[Start of Attachment]

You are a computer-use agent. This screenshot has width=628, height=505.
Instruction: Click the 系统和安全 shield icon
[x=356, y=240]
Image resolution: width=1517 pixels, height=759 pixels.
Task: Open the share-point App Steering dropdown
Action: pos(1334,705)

[End of Attachment]

**Action item**
Transcribe the records above exactly as they appear.

**Task solution**
You are a computer-use agent. This screenshot has width=628, height=505.
Instruction: Click the 系统和安全 shield icon
[x=356, y=240]
Image resolution: width=1517 pixels, height=759 pixels.
Task: Open the share-point App Steering dropdown
Action: pos(1334,705)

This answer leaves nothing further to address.